Review

The Dark Rose

by Erin Kelly

Journalist Erin Kelly catapulted to literary heights in 2011 with THE POISON TREE, a dark tale of secrecy and family protection. Originally released in the UK as THE SICK ROSE, her second stand-alone is a complex drama of love and love betrayed. Appropriately promoted as sophisticated psychological suspense, THE DARK ROSE rockets Kelly’s career into the stratosphere.

"Kelly masterfully orchestrates character conceit and arrogance to draw in readers with the tension of a violin string.... Kelly’s keyboard is a Stradivarius and she a literary virtuoso."
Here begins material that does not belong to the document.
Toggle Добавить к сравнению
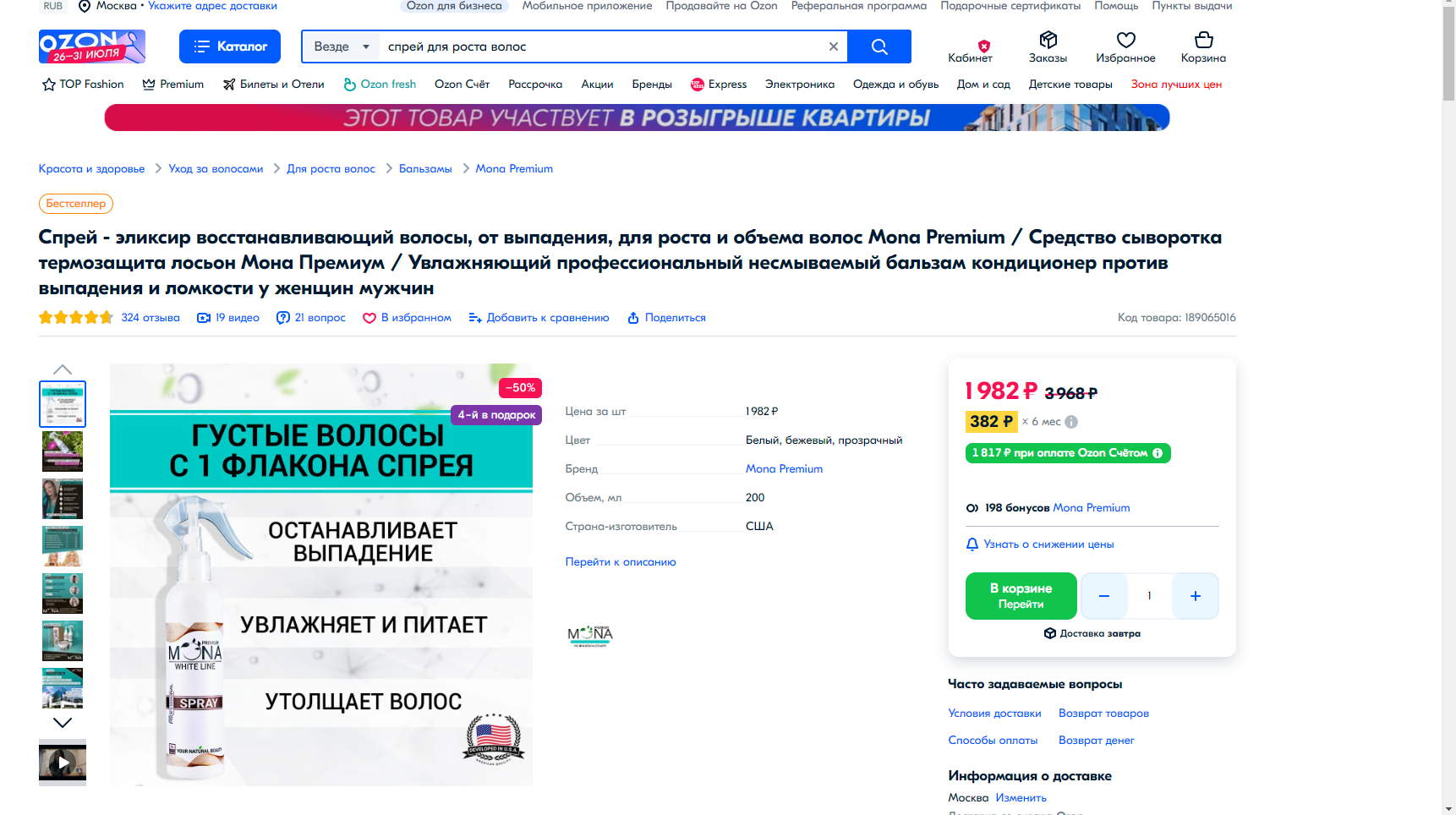(539, 318)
Like a butterfly flitting between 1989 and 2009, the tale of teen Louisa Trevelyan’s obsessive love of Adam Glasslake takes a tragic turn, and Louisa goes on the lam. The crumbling Kelstice Lodge estate was purchased “with a view to restoring the garden to its Elizabethan glory,” Louisa’s secret garden --- or, rather, garden of secrets. Now at age 39, Louisa chooses Kelstice not for love of landscape but for the remote location. Petty criminal Paul, who is 20 years younger, is in a witness protection program. He is situated there for the same reason, and to work in community service.

Paul is Adam’s doppelgänger, and it’s time for his “vagrant soul to find new flesh.” Memories of Adam “nibbled like fleas in the bedclothes at night,” and Louisa uses Paul to fill the love void. “Her three months with Adam remained the longest relationship of her life.” But Louisa adjusts to sharing her life and bed with someone half her age. In youthful exuberance, Paul jumps over a wall and breaks a rambling rose, dooming it to the compost heap. He pledges to replant another.

In obvious reference to Louisa’s attempt to use Paul as a surrogate to regrow her love with Adam, readers learn: “When a new rose is planted on the same spot as an old one, you get a sick rose; it doesn’t bloom, and it’ll probably die. You can’t expect something that beautiful to bloom twice.”

Kelly masterfully orchestrates character conceit and arrogance to draw in readers with the tension of a violin string. With more turns than race car wheels on a twisting track, dramatic events blossom to reveal a shocking conclusion. Kelly’s keyboard is a Stradivarius and she a literary virtuoso.